Content starts

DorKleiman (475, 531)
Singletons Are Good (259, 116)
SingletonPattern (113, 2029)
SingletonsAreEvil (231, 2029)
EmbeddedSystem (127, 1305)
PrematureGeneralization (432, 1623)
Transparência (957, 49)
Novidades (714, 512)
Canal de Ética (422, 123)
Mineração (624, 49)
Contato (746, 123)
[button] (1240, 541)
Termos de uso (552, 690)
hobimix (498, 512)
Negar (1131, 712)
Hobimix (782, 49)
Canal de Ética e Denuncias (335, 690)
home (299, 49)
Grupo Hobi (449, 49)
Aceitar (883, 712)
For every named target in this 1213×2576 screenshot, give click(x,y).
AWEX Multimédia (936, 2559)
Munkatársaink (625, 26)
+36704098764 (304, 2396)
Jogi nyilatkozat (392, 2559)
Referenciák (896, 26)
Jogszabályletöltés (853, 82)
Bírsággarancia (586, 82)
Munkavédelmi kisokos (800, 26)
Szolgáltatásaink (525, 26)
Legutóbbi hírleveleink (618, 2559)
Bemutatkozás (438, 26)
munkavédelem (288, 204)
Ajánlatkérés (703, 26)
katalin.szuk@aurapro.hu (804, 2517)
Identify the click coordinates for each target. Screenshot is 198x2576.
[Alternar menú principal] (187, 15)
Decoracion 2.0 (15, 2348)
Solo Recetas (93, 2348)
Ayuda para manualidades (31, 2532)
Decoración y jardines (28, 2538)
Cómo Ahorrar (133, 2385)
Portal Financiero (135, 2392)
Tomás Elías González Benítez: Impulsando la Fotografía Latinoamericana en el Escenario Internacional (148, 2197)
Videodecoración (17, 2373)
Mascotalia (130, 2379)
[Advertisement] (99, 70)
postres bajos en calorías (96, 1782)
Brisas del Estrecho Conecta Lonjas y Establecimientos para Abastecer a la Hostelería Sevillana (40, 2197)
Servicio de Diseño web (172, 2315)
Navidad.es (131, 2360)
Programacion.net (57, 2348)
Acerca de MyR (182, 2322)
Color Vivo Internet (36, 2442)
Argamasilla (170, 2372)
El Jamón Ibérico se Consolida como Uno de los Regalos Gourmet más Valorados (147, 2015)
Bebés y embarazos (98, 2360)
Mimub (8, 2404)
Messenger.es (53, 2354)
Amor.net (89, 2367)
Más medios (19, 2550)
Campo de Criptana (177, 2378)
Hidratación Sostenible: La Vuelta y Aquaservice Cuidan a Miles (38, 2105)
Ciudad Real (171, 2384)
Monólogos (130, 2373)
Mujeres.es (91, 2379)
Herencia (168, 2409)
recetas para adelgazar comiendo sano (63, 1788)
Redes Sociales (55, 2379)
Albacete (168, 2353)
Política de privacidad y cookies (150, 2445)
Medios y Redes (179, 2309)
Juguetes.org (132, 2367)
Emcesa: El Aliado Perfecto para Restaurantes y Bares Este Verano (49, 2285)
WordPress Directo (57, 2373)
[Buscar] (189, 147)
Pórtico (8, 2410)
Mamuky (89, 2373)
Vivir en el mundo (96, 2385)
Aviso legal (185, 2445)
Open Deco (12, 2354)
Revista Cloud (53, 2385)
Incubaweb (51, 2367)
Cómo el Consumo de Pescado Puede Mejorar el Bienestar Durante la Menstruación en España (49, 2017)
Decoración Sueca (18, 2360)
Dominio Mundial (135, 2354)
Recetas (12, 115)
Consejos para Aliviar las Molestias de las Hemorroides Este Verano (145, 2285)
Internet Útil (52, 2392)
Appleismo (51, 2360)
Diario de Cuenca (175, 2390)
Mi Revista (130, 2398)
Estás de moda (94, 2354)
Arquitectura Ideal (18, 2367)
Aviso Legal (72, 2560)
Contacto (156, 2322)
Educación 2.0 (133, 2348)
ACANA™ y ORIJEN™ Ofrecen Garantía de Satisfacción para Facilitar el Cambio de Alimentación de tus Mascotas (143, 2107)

Content ends

Problem requirements
Could you reproduce every entry above exactly as written?

Solved exercise
DorKleiman (475, 531)
Singletons Are Good (259, 116)
SingletonPattern (113, 2029)
SingletonsAreEvil (231, 2029)
EmbeddedSystem (127, 1305)
PrematureGeneralization (432, 1623)
Transparência (957, 49)
Novidades (714, 512)
Canal de Ética (422, 123)
Mineração (624, 49)
Contato (746, 123)
[button] (1240, 541)
Termos de uso (552, 690)
hobimix (498, 512)
Negar (1131, 712)
Hobimix (782, 49)
Canal de Ética e Denuncias (335, 690)
home (299, 49)
Grupo Hobi (449, 49)
Aceitar (883, 712)
For every named target in this 1213×2576 screenshot, give click(x,y).
AWEX Multimédia (936, 2559)
Munkatársaink (625, 26)
+36704098764 (304, 2396)
Jogi nyilatkozat (392, 2559)
Referenciák (896, 26)
Jogszabályletöltés (853, 82)
Bírsággarancia (586, 82)
Munkavédelmi kisokos (800, 26)
Szolgáltatásaink (525, 26)
Legutóbbi hírleveleink (618, 2559)
Bemutatkozás (438, 26)
munkavédelem (288, 204)
Ajánlatkérés (703, 26)
katalin.szuk@aurapro.hu (804, 2517)
Identify the click coordinates for each target. Screenshot is 198x2576.
[Alternar menú principal] (187, 15)
Decoracion 2.0 (15, 2348)
Solo Recetas (93, 2348)
Ayuda para manualidades (31, 2532)
Decoración y jardines (28, 2538)
Cómo Ahorrar (133, 2385)
Portal Financiero (135, 2392)
Tomás Elías González Benítez: Impulsando la Fotografía Latinoamericana en el Escenario Internacional (148, 2197)
Videodecoración (17, 2373)
Mascotalia (130, 2379)
[Advertisement] (99, 70)
postres bajos en calorías (96, 1782)
Brisas del Estrecho Conecta Lonjas y Establecimientos para Abastecer a la Hostelería Sevillana (40, 2197)
Servicio de Diseño web (172, 2315)
Navidad.es (131, 2360)
Programacion.net (57, 2348)
Acerca de MyR (182, 2322)
Color Vivo Internet (36, 2442)
Argamasilla (170, 2372)
El Jamón Ibérico se Consolida como Uno de los Regalos Gourmet más Valorados (147, 2015)
Bebés y embarazos (98, 2360)
Mimub (8, 2404)
Messenger.es (53, 2354)
Amor.net (89, 2367)
Más medios (19, 2550)
Campo de Criptana (177, 2378)
Hidratación Sostenible: La Vuelta y Aquaservice Cuidan a Miles (38, 2105)
Ciudad Real (171, 2384)
Monólogos (130, 2373)
Mujeres.es (91, 2379)
Herencia (168, 2409)
recetas para adelgazar comiendo sano (63, 1788)
Redes Sociales (55, 2379)
Albacete (168, 2353)
Política de privacidad y cookies (150, 2445)
Medios y Redes (179, 2309)
Juguetes.org (132, 2367)
Emcesa: El Aliado Perfecto para Restaurantes y Bares Este Verano (49, 2285)
WordPress Directo (57, 2373)
[Buscar] (189, 147)
Pórtico (8, 2410)
Mamuky (89, 2373)
Vivir en el mundo (96, 2385)
Aviso legal (185, 2445)
Open Deco (12, 2354)
Revista Cloud (53, 2385)
Incubaweb (51, 2367)
Cómo el Consumo de Pescado Puede Mejorar el Bienestar Durante la Menstruación en España (49, 2017)
Decoración Sueca (18, 2360)
Dominio Mundial (135, 2354)
Recetas (12, 115)
Consejos para Aliviar las Molestias de las Hemorroides Este Verano (145, 2285)
Internet Útil (52, 2392)
Appleismo (51, 2360)
Diario de Cuenca (175, 2390)
Mi Revista (130, 2398)
Estás de moda (94, 2354)
Arquitectura Ideal (18, 2367)
Aviso Legal (72, 2560)
Contacto (156, 2322)
Educación 2.0 (133, 2348)
ACANA™ y ORIJEN™ Ofrecen Garantía de Satisfacción para Facilitar el Cambio de Alimentación de tus Mascotas (143, 2107)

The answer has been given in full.